FAIR and closed could support FAIR and open
In a recent press interview article, Barend Mons proposed a new business model to allow ‘closed’ to pay for ‘open’ [24]. The basis of this proposed business model is that cloud services be free at the point-of-use in the situation when, and if, the user (not just the originator or creator of the data) contributes fully to Open Science. In other words, all user queries, annotations, analytical results and subsequent publications would be fully Open Access and therefore contribute to the public good of open data and services. Those users, however, who wish to keep any of these actions and results private or secret would need to pay. This is perceived as just (fair) by both academics and colleagues in the private sector. Researchers in hospitals, companies, national security agencies and other secrecy-prone players use Open Public Good data as much as all others, so it seems only fair that they contribute to the sustainability of the open data when they use these services for their private or proprietary goals. The fair use of FAIR data is a critical asset in the toolbox of further (and hopefully realised) sustainable development goals.
Early adoption
A Skunkworks-like group of coders spontaneously formed at the original Lorentz workshop and, after attracting additional experts from various fields, this group has recently published an exemplar implementation for Web-based discovery and interoperability that is fully compliant with the FAIR principles [26]. This exemplar is not intended to be prescriptive, or even a recommendation; its sole purpose is to describe a novel interoperability infrastructure that naturally leads to adherence to every aspect of FAIR – thus answering the question “what does FAIR look like?”

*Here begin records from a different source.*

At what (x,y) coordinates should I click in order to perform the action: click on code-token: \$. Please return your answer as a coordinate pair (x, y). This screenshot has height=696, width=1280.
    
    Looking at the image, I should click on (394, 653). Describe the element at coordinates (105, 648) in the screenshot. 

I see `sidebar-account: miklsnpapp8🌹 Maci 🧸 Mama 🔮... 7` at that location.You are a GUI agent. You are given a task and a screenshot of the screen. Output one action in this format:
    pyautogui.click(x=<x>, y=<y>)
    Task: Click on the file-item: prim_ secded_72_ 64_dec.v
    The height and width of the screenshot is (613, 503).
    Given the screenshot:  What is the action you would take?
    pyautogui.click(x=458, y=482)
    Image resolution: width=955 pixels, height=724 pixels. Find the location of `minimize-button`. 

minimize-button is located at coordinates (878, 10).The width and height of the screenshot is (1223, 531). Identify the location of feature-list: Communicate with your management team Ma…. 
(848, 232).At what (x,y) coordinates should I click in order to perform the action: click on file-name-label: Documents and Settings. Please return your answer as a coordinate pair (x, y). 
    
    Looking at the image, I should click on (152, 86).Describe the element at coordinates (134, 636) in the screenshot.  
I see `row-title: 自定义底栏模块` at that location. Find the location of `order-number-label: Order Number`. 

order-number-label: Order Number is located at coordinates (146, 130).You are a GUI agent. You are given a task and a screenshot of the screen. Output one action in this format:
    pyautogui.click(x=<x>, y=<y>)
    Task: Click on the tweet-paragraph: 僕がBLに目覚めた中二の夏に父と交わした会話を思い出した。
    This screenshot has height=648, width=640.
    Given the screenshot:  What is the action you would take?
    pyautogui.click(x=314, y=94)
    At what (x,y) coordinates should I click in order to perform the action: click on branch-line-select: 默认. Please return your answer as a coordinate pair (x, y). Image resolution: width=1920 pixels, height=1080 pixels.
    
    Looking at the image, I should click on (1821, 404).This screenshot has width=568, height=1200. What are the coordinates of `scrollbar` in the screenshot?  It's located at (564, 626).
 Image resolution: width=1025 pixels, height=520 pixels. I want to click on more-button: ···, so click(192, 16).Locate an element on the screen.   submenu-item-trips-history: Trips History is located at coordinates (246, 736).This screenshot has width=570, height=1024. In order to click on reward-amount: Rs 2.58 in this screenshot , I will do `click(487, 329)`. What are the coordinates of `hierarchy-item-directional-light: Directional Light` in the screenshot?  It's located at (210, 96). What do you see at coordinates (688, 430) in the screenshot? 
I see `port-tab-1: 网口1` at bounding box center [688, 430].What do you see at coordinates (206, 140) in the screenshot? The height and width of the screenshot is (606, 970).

Many other implementations will no-doubt be necessary, and will be welcomed, to solve a broader range of problems currently precluding effective sharing and reuse of data and services. Obviously, the FAIR Principles are not magic, nor are they presenting a panacea, but they guide the development of infrastructure and tooling to make all research objects optimally reusable for machines and people alike, which is a crucial step forward. It is very important that the community continues to discuss, challenge and refine their own implementation choices, within the ‘behavioural’ guidelines established by the principles.
In conclusion
The FAIR Principles have further propelled the global debate about better data stewardship in data-driven and open science, and they have triggered funding bodies to discuss their requirements for implementation of the FAIR principles; some of these are very embryonic, while others have matured to actual guidelines [7] and there are already attempts to implement supporting prototypes [18]. We strongly believe that FAIR data and services are a key substrate for evidence-based decisions; allow the exposure of research and intellectual property malpractices of multiple kinds; the full participation of citizens and citizen-scientists (i.e. not only professional scientists) from developed and developing countries alike. While intentionally demanding certain qualities and properties from data resources, the FAIR principles nevertheless allow a great deal of freedom with respect to implementation. We hope that this revisiting of the FAIR principles will serve to remove some misperceptions. Nevertheless, we welcome feedback about any concerns that may emerge from the community in the future.